Beberapa pertandingan juga digelar di stadion beratap yang memiliki kondisi lingkungan lebih terkendali. Perbedaan itulah yang memunculkan pertanyaan mengenai perlunya cooling break diterapkan secara menyeluruh.
"Kami akan melakukan analisis mendalam setelah kompetisi berakhir. Dalam beberapa pertandingan yang dimainkan di stadion beratap, banyak orang memang tidak senang dengan aturan ini," kata Wenger.
"Namun secara medis, jeda tersebut memang diperlukan dalam banyak pertandingan. Kami belum sampai pada kesimpulan akhir," ia menambahkan.
Pelatih dan Pemain Berbeda Pendapat
Selama turnamen berlangsung, sejumlah pelatih dan pemain mendukung tujuan penerapan aturan tersebut, terutama untuk pertandingan yang berlangsung dalam cuaca ekstrem.
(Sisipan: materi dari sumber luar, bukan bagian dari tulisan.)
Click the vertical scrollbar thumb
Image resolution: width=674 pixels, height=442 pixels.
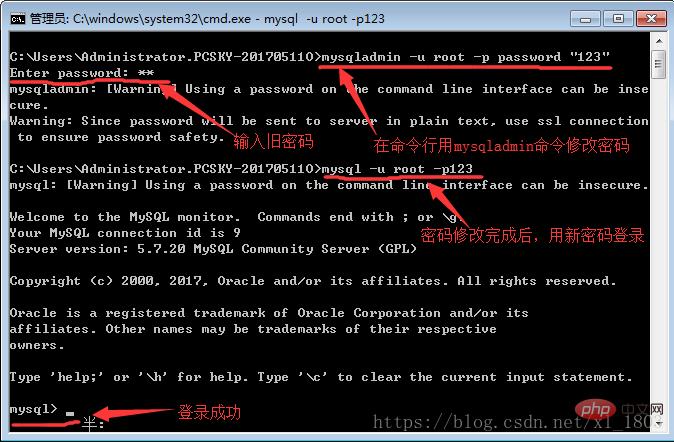tap(659, 64)
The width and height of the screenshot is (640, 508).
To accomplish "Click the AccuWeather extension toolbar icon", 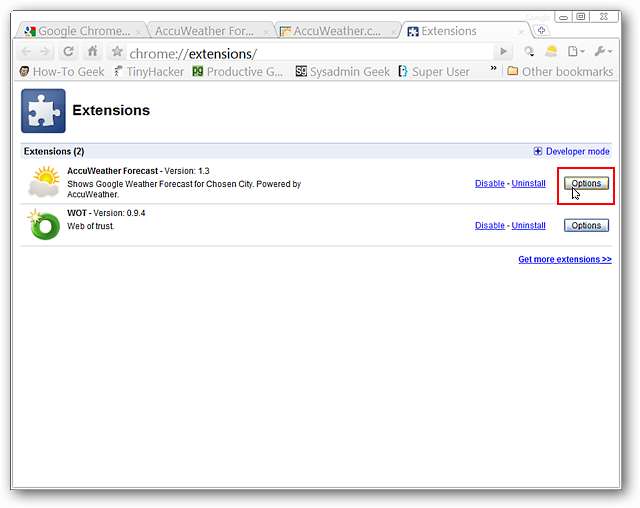I will pos(550,51).
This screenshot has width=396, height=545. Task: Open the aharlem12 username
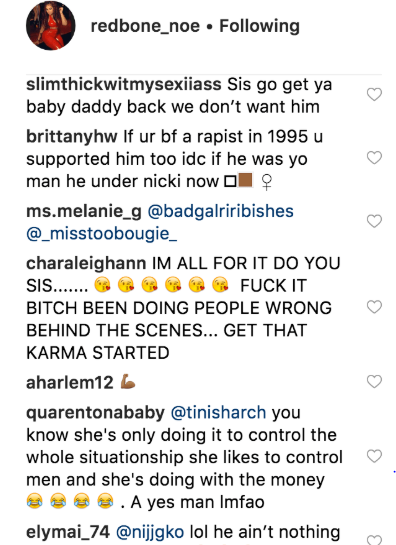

Pelatih Spanyol, Luis de la Fuente, dan kapten Belanda, Virgil van Dijk, sepakat bahwa jeda hidrasi penting ketika suhu sangat panas. Namun keduanya mempertanyakan alasan aturan itu tetap diberlakukan pada pertandingan yang dimainkan dalam cuaca sejuk atau di stadion tertutup.
Sementara itu, pelatih Inggris Thomas Tuchel menilai dampak cooling break terhadap jalannya pertandingan lebih besar daripada yang diperkirakan sebelumnya karena mampu memutus momentum permainan.
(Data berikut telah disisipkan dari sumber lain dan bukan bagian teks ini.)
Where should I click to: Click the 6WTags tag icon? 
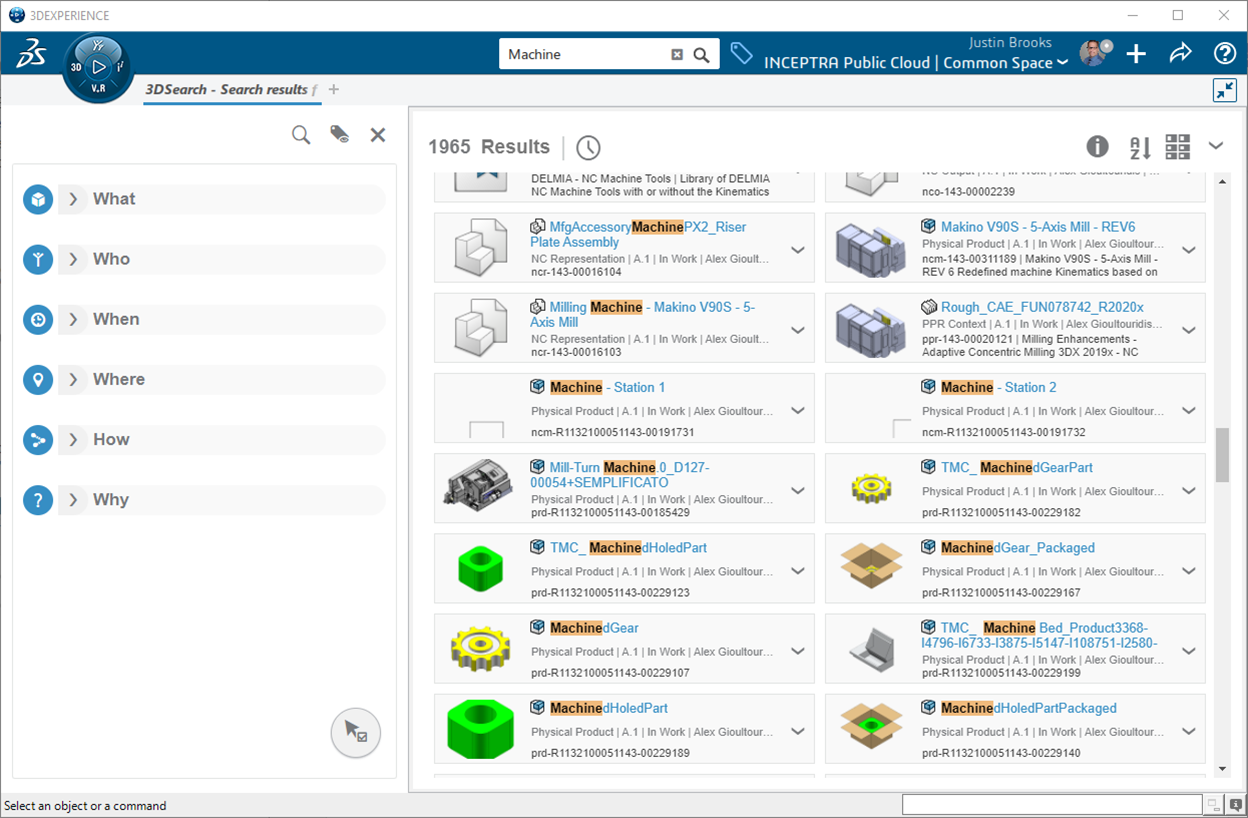(741, 54)
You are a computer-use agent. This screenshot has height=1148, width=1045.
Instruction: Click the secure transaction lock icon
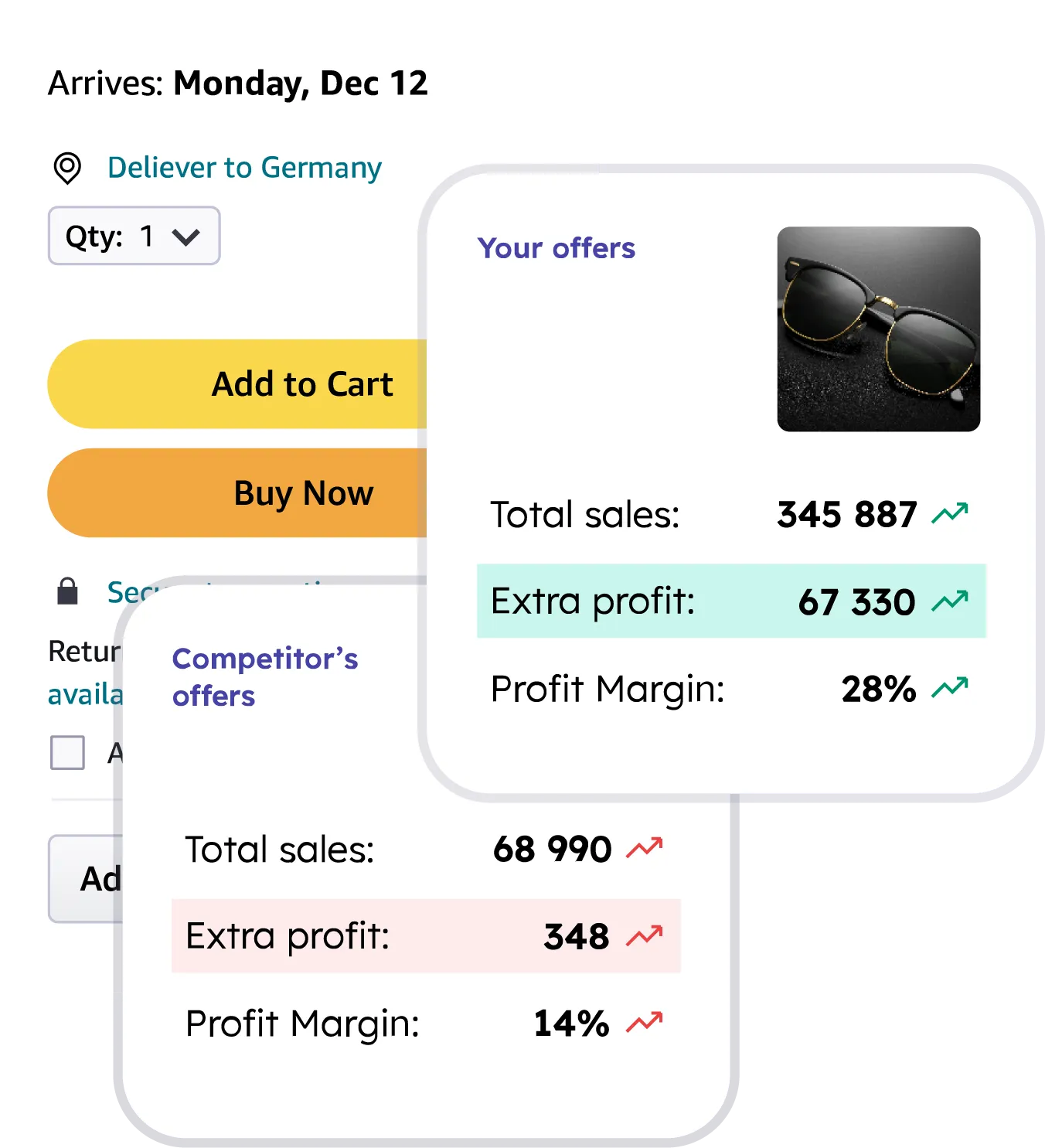coord(68,591)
Kritik paling keras datang dari pelatih Uruguai, Marcelo Bielsa. Menurutnya, jeda hidrasi tidak memberikan nilai tambah bagi sepak bola dan justru menghilangkan esensi alami permainan.
Meski menuai pro dan kontra, FIFA belum mengambil keputusan apakah aturan hydration break akan dipertahankan pada turnamen-turnamen berikutnya.
Evaluasi menyeluruh terhadap aspek medis, kualitas pertandingan, hingga pengalaman penonton akan menjadi dasar sebelum badan sepak bola dunia itu menetapkan kebijakan selanjutnya.